> Requirement: Return the data below, unchanged.

> Exercise material:

○ ○ ○ ○ ○ ○ ○

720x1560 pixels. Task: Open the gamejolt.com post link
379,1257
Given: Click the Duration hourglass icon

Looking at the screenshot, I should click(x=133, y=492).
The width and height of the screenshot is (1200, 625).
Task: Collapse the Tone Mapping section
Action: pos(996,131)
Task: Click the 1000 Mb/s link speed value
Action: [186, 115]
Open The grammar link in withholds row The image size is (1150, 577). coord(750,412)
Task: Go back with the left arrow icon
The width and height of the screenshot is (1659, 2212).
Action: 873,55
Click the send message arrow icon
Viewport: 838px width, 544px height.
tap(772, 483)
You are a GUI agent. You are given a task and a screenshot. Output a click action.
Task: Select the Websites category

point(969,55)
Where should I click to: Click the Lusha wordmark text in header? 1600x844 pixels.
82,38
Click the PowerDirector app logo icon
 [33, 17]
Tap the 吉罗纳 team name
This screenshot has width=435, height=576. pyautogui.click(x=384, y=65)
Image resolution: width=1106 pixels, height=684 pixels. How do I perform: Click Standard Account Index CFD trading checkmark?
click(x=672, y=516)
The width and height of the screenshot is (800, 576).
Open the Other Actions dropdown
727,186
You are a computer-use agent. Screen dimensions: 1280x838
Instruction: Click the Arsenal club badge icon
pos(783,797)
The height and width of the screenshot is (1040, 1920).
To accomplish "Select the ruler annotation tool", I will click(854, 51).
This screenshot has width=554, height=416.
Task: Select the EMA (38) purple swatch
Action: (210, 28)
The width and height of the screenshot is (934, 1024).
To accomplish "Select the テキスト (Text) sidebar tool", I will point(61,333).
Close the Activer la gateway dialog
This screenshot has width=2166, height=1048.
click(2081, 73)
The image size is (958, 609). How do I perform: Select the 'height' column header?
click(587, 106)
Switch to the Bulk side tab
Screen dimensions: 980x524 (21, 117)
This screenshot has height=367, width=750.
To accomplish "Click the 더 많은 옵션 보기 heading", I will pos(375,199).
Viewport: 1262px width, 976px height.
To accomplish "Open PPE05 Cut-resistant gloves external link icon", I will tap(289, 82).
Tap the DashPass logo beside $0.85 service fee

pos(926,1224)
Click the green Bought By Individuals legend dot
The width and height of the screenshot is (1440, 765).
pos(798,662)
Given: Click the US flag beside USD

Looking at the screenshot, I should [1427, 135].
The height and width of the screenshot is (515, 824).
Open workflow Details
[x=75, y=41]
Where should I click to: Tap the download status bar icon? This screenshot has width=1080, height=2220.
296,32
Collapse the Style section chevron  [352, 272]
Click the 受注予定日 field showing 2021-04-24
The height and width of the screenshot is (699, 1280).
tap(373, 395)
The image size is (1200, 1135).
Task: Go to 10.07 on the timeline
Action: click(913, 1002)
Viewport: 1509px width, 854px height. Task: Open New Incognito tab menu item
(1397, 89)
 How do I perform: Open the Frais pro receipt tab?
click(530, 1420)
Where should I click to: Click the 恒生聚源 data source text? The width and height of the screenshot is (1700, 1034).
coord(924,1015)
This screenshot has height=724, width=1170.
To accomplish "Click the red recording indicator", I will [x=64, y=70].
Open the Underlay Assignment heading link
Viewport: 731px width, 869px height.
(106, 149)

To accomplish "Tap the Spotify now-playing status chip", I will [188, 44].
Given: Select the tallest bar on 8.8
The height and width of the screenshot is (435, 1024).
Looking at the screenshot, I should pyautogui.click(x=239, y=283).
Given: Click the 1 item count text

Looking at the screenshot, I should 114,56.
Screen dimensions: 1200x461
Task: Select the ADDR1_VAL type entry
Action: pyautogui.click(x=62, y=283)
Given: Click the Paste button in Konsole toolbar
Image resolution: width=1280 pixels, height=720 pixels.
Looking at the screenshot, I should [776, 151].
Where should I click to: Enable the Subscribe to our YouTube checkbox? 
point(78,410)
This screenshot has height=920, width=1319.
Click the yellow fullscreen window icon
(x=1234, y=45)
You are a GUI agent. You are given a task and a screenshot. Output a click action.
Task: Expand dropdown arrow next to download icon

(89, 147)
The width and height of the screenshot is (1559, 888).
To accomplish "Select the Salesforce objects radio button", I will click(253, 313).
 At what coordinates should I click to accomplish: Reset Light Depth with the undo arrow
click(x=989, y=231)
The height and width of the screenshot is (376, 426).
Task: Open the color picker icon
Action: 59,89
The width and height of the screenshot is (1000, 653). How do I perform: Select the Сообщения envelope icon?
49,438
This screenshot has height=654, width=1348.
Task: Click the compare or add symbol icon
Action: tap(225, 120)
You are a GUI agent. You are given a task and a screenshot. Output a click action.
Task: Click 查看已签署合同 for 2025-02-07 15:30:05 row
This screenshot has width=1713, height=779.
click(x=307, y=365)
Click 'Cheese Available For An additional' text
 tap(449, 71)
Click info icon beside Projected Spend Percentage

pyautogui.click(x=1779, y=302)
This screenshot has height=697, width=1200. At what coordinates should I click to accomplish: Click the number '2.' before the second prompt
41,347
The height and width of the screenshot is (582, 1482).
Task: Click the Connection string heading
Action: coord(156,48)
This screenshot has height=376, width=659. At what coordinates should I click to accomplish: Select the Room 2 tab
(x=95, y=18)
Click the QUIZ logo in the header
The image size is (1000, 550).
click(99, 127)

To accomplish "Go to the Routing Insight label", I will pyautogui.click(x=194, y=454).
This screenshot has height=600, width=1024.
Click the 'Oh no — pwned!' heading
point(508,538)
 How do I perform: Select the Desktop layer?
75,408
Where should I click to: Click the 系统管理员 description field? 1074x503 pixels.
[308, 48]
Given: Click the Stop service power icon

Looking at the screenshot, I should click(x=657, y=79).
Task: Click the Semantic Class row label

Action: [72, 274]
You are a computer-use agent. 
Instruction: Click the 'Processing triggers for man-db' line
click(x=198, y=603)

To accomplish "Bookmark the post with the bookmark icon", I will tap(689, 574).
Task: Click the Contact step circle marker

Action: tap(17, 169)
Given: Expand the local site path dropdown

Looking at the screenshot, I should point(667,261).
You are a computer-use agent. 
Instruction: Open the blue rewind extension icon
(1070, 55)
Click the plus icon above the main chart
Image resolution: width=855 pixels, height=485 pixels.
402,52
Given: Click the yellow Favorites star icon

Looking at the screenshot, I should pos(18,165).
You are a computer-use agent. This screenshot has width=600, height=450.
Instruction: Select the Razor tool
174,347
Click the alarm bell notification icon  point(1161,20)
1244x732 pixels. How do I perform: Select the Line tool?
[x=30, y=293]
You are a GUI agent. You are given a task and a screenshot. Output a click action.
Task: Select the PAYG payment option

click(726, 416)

○ ○ ○ ○ ○ ○ ○

> Task solution:
720x1560 pixels. Task: Open the gamejolt.com post link
379,1257
Given: Click the Duration hourglass icon

Looking at the screenshot, I should click(x=133, y=492).
The width and height of the screenshot is (1200, 625).
Task: Collapse the Tone Mapping section
Action: pos(996,131)
Task: Click the 1000 Mb/s link speed value
Action: [186, 115]
Open The grammar link in withholds row The image size is (1150, 577). coord(750,412)
Task: Go back with the left arrow icon
The width and height of the screenshot is (1659, 2212).
Action: 873,55
Click the send message arrow icon
Viewport: 838px width, 544px height.
tap(772, 483)
You are a GUI agent. You are given a task and a screenshot. Output a click action.
Task: Select the Websites category

point(969,55)
Where should I click to: Click the Lusha wordmark text in header? 1600x844 pixels.
82,38
Click the PowerDirector app logo icon
 [33, 17]
Tap the 吉罗纳 team name
This screenshot has width=435, height=576. pyautogui.click(x=384, y=65)
Image resolution: width=1106 pixels, height=684 pixels. How do I perform: Click Standard Account Index CFD trading checkmark?
click(x=672, y=516)
The width and height of the screenshot is (800, 576).
Open the Other Actions dropdown
727,186
You are a computer-use agent. Screen dimensions: 1280x838
Instruction: Click the Arsenal club badge icon
pos(783,797)
The height and width of the screenshot is (1040, 1920).
To accomplish "Select the ruler annotation tool", I will click(854, 51).
This screenshot has width=554, height=416.
Task: Select the EMA (38) purple swatch
Action: (210, 28)
The width and height of the screenshot is (934, 1024).
To accomplish "Select the テキスト (Text) sidebar tool", I will point(61,333).
Close the Activer la gateway dialog
This screenshot has width=2166, height=1048.
click(2081, 73)
The image size is (958, 609). How do I perform: Select the 'height' column header?
click(587, 106)
Switch to the Bulk side tab
Screen dimensions: 980x524 (21, 117)
This screenshot has height=367, width=750.
To accomplish "Click the 더 많은 옵션 보기 heading", I will pos(375,199).
Viewport: 1262px width, 976px height.
To accomplish "Open PPE05 Cut-resistant gloves external link icon", I will tap(289, 82).
Tap the DashPass logo beside $0.85 service fee

pos(926,1224)
Click the green Bought By Individuals legend dot
The width and height of the screenshot is (1440, 765).
pos(798,662)
Given: Click the US flag beside USD

Looking at the screenshot, I should [1427, 135].
The height and width of the screenshot is (515, 824).
Open workflow Details
[x=75, y=41]
Where should I click to: Tap the download status bar icon? This screenshot has width=1080, height=2220.
296,32
Collapse the Style section chevron  [352, 272]
Click the 受注予定日 field showing 2021-04-24
The height and width of the screenshot is (699, 1280).
tap(373, 395)
The image size is (1200, 1135).
Task: Go to 10.07 on the timeline
Action: click(913, 1002)
Viewport: 1509px width, 854px height. Task: Open New Incognito tab menu item
(1397, 89)
 How do I perform: Open the Frais pro receipt tab?
click(530, 1420)
Where should I click to: Click the 恒生聚源 data source text? The width and height of the screenshot is (1700, 1034).
coord(924,1015)
This screenshot has height=724, width=1170.
To accomplish "Click the red recording indicator", I will [x=64, y=70].
Open the Underlay Assignment heading link
Viewport: 731px width, 869px height.
(106, 149)

To accomplish "Tap the Spotify now-playing status chip", I will [188, 44].
Given: Select the tallest bar on 8.8
The height and width of the screenshot is (435, 1024).
Looking at the screenshot, I should pyautogui.click(x=239, y=283).
Given: Click the 1 item count text

Looking at the screenshot, I should 114,56.
Screen dimensions: 1200x461
Task: Select the ADDR1_VAL type entry
Action: pyautogui.click(x=62, y=283)
Given: Click the Paste button in Konsole toolbar
Image resolution: width=1280 pixels, height=720 pixels.
Looking at the screenshot, I should [776, 151].
Where should I click to: Enable the Subscribe to our YouTube checkbox? 
point(78,410)
This screenshot has height=920, width=1319.
Click the yellow fullscreen window icon
(x=1234, y=45)
You are a GUI agent. You are given a task and a screenshot. Output a click action.
Task: Expand dropdown arrow next to download icon

(89, 147)
The width and height of the screenshot is (1559, 888).
To accomplish "Select the Salesforce objects radio button", I will click(253, 313).
 At what coordinates should I click to accomplish: Reset Light Depth with the undo arrow
click(x=989, y=231)
The height and width of the screenshot is (376, 426).
Task: Open the color picker icon
Action: 59,89
The width and height of the screenshot is (1000, 653). How do I perform: Select the Сообщения envelope icon?
49,438
This screenshot has height=654, width=1348.
Task: Click the compare or add symbol icon
Action: tap(225, 120)
You are a GUI agent. You are given a task and a screenshot. Output a click action.
Task: Click 查看已签署合同 for 2025-02-07 15:30:05 row
This screenshot has width=1713, height=779.
click(x=307, y=365)
Click 'Cheese Available For An additional' text
 tap(449, 71)
Click info icon beside Projected Spend Percentage

pyautogui.click(x=1779, y=302)
This screenshot has height=697, width=1200. At what coordinates should I click to accomplish: Click the number '2.' before the second prompt
41,347
The height and width of the screenshot is (582, 1482).
Task: Click the Connection string heading
Action: coord(156,48)
This screenshot has height=376, width=659. At what coordinates should I click to accomplish: Select the Room 2 tab
(x=95, y=18)
Click the QUIZ logo in the header
The image size is (1000, 550).
click(99, 127)

To accomplish "Go to the Routing Insight label", I will pyautogui.click(x=194, y=454).
This screenshot has height=600, width=1024.
Click the 'Oh no — pwned!' heading
point(508,538)
 How do I perform: Select the Desktop layer?
75,408
Where should I click to: Click the 系统管理员 description field? 1074x503 pixels.
[308, 48]
Given: Click the Stop service power icon

Looking at the screenshot, I should click(x=657, y=79).
Task: Click the Semantic Class row label

Action: [72, 274]
You are a computer-use agent. 
Instruction: Click the 'Processing triggers for man-db' line
click(x=198, y=603)

To accomplish "Bookmark the post with the bookmark icon", I will tap(689, 574).
Task: Click the Contact step circle marker

Action: tap(17, 169)
Given: Expand the local site path dropdown

Looking at the screenshot, I should point(667,261).
You are a computer-use agent. 
Instruction: Open the blue rewind extension icon
(1070, 55)
Click the plus icon above the main chart
Image resolution: width=855 pixels, height=485 pixels.
402,52
Given: Click the yellow Favorites star icon

Looking at the screenshot, I should pos(18,165).
You are a computer-use agent. This screenshot has width=600, height=450.
Instruction: Select the Razor tool
174,347
Click the alarm bell notification icon  point(1161,20)
1244x732 pixels. How do I perform: Select the Line tool?
[x=30, y=293]
You are a GUI agent. You are given a task and a screenshot. Output a click action.
Task: Select the PAYG payment option

click(726, 416)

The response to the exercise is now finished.